The other was a gentleman who came in looking for the Grants Resource Center. In the previous building, this was a separate room with both circulating and non-circulating materials. In the new building, the non-circulating materials were given their own special section in Reference and the circulating materials were integrated with the nonfiction collection. When I showed him the stuff in Reference and told him that circulating materials would be under the same call numbers on the third floor, he screwed up his face and complained that it was a big hassle to go upstairs.

A little advice, folks.
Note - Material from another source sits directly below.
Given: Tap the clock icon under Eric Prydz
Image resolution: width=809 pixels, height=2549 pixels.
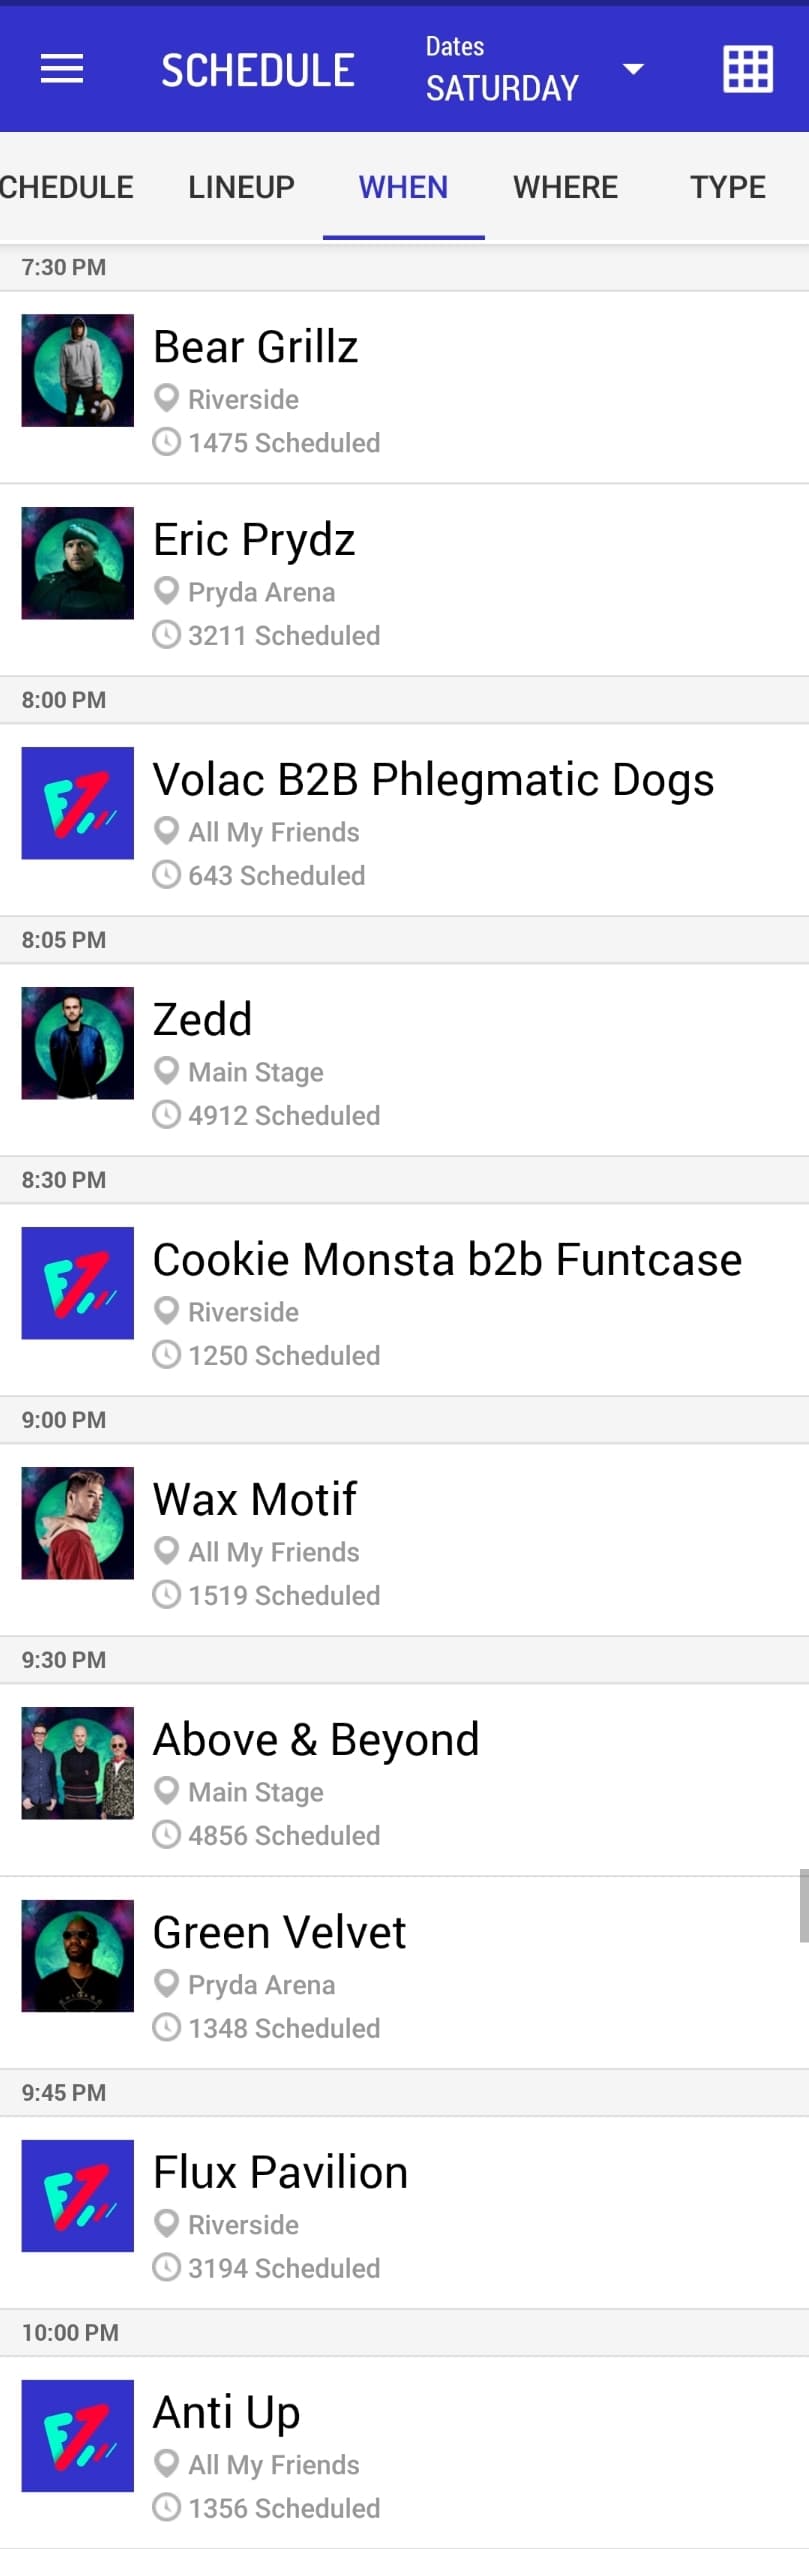Looking at the screenshot, I should (166, 635).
My wife is familiar with the great lengths her grandfather went for his genealogy research and I know from several acquaintances the bureaucratic hoops one has to jump through for government grants. If you don't have the dedication and patience to travel downtown or even climb a flight of stairs, then you may just want to hang it up right now.

Even more concise than "Two Thumbs Up!"

Mrs. Mosley and I finally went to see the long anticipated version of Pride & Prejudice now in theaters. I thought it extraordinarily well done, if a bit rushed in spots. As for my wife, her opinion was perfectly expressed in a sparse two words that she said to me right after the film ended:

"Colin who?"

Thursday, December 01, 2005

"... missile attacks that look like screen savers ..."

Fans of MST3K like me live for really bad movies where the budgetary shortcomings are just glaring. Slate writer Grady Hendrix risks a one-way ticket to Hell by tearing apart the Left Behind movies, and it's hilarious:
In Left Behind 2: Tribulation Force, for example, Kirk Cameron has to take Ben Judah, a respected rabbi, to the Wailing Wall so that he can tell Jews everywhere that Jesus Christ is Lord. Israel is represented by a few stone walls obviously made of plywood, some Christmas-tree lights, and 500 volunteer extras wearing leftover costumes from a Nativity pageant. The Wailing Wall is patrolled by soldiers dressed in World War II army uniforms. The producers have also dubbed in the sound of goats during scenes set in downtown Jerusalem, which leads to the unusual notion that modern-day Israel is populated by WWII re-enactors, nervous-looking people in bathrobes, and goats.

Keith David Quote of the Month: December 2005

There's not a lot of setup for this month's quote. Agent Cody Banks is something I've never seen and probably never will, even with the supercool presence of Keith David as the CIA director. I can't give a lot of context or thoughts on this quote, except that I bet George Tenet wouldn't last a single round with David in a matchup.

Cody Banks: All her classes, isn't that kind of creepy?

CIA Director: Creepy? We're the CIA, creepy is what we do.